El secretario de Trabajo salió a defender la reforma laboral y apuntó a un cambio en la cultura del trabajo
El secretario de Trabajo sostuvo que la iniciativa no recorta derechos y cuestionó las protestas sindicales. Puso el foco en las nuevas modalidades de vacaciones y en la conciliación obligatoria ante conflictos gremiales.
En medio de la disputa con los sindicatos por la reforma laboral que el oficialismo busca tratar el próximo 11 de febrero, el secretario de Trabajo de la Nación, Julio Cordero, defendió los principales lineamientos del proyecto y aseguró que responde a cambios en las demandas de las nuevas generaciones de trabajadores. Entre otros puntos, afirmó que “los jóvenes ya no quieren tomarse 35 días de vacaciones seguidos”, al explicar uno de los ejes más discutidos de la iniciativa.
Cordero sostuvo que la reforma amplía las posibilidades de fraccionar las vacaciones de común acuerdo entre empleador y trabajador, siempre respetando un piso mínimo de siete días corridos. Según explicó, la intención es adaptar la normativa a nuevas formas de organización del tiempo laboral, sin eliminar el derecho al descanso anual. En declaraciones radiales, remarcó que la legislación vigente ya permite acuerdos de este tipo, pero que el proyecto busca darle mayor claridad y previsibilidad.

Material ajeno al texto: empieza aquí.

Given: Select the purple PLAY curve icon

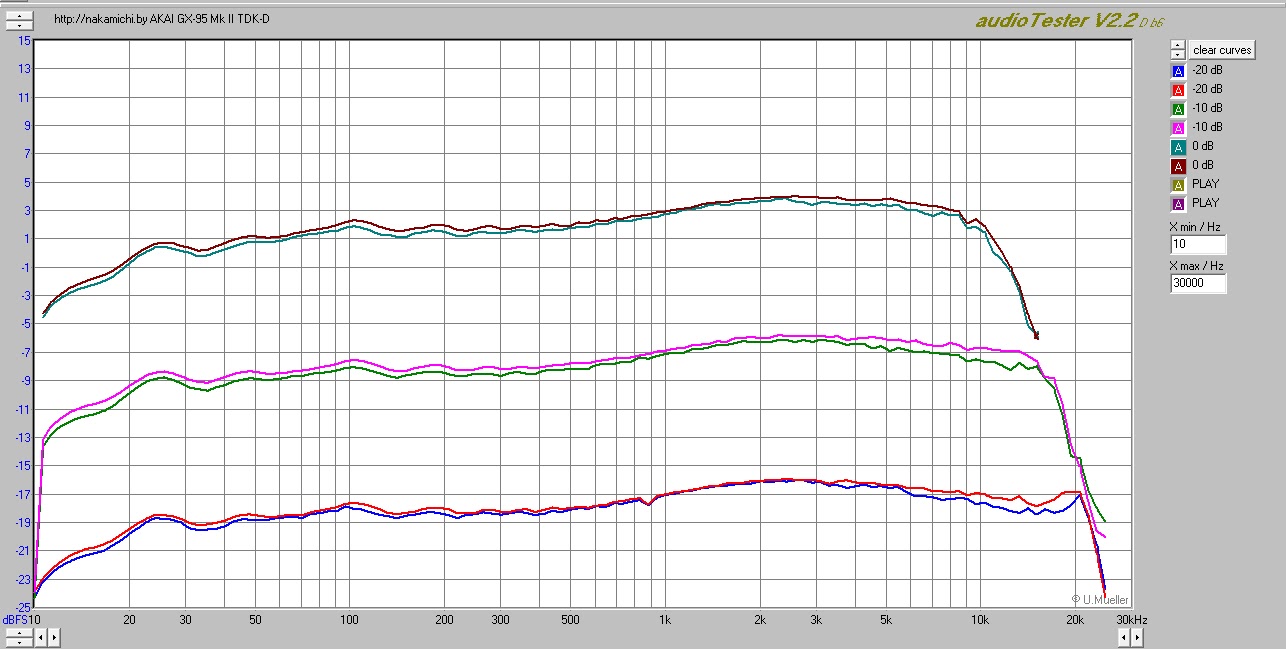Looking at the screenshot, I should tap(1177, 204).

El funcionario también rechazó que la reforma implique un retroceso en materia de indemnizaciones por despido. Aseguró que el esquema se mantiene sin cambios sustanciales y que el objetivo es reducir la litigiosidad laboral. “La indemnización sigue siendo un mes de sueldo por año trabajado, calculado sobre la mejor remuneración habitual”, señaló, y agregó que la nueva redacción apunta a evitar juicios prolongados que demoran años en resolverse.

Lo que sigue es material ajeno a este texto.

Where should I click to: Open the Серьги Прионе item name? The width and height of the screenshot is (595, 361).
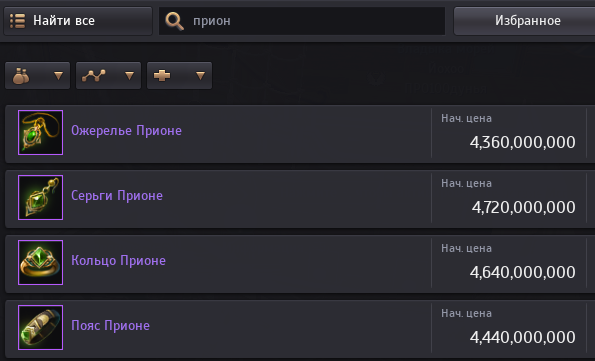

Otro de los puntos destacados fue la creación del Fondo de Asistencia Laboral (FAL), pensado principalmente para pequeñas y medianas empresas. Según explicó Cordero, este instrumento permitiría afrontar desvinculaciones voluntarias sin recurrir a mecanismos judiciales, facilitando acuerdos entre las partes. Desde el Gobierno aseguran que se trata de una herramienta complementaria que no reemplaza derechos adquiridos.
En ese sentido, el secretario subrayó que la reforma no elimina derechos esenciales y recordó que existe una directiva clara de la ministra de Capital Humano, Sandra Pettovello, en ese sentido. Además, defendió el marco institucional del debate y cuestionó la convocatoria a medidas de fuerza impulsadas por sectores sindicales, entre ellos la Confederación General del Trabajo (CGT). A su entender, el Congreso es el ámbito legítimo para discutir el proyecto y definir su alcance.
Las declaraciones se conocieron en paralelo al conflicto con el gremio ferroviario La Fraternidad, que había anunciado un paro de trenes luego suspendido tras la decisión del Gobierno de dictar la conciliación obligatoria. Cordero explicó que la medida se adoptó “pensando en la gente” y en la necesidad de preservar la paz social mientras continúan las negociaciones salariales.
Según el funcionario, la Secretaría de Trabajo actúa como mediadora entre las partes y busca que se agoten las instancias de diálogo antes de recurrir a una huelga. En ese marco, sostuvo que prácticas como lanzar un paro sin cerrar la negociación generan un perjuicio directo a la ciudadanía. Para el Gobierno, la reforma laboral forma parte de una estrategia más amplia del presidente Javier Milei orientada a reactivar la economía y destrabar la creación de empleo formal, estancada desde hace más de una década.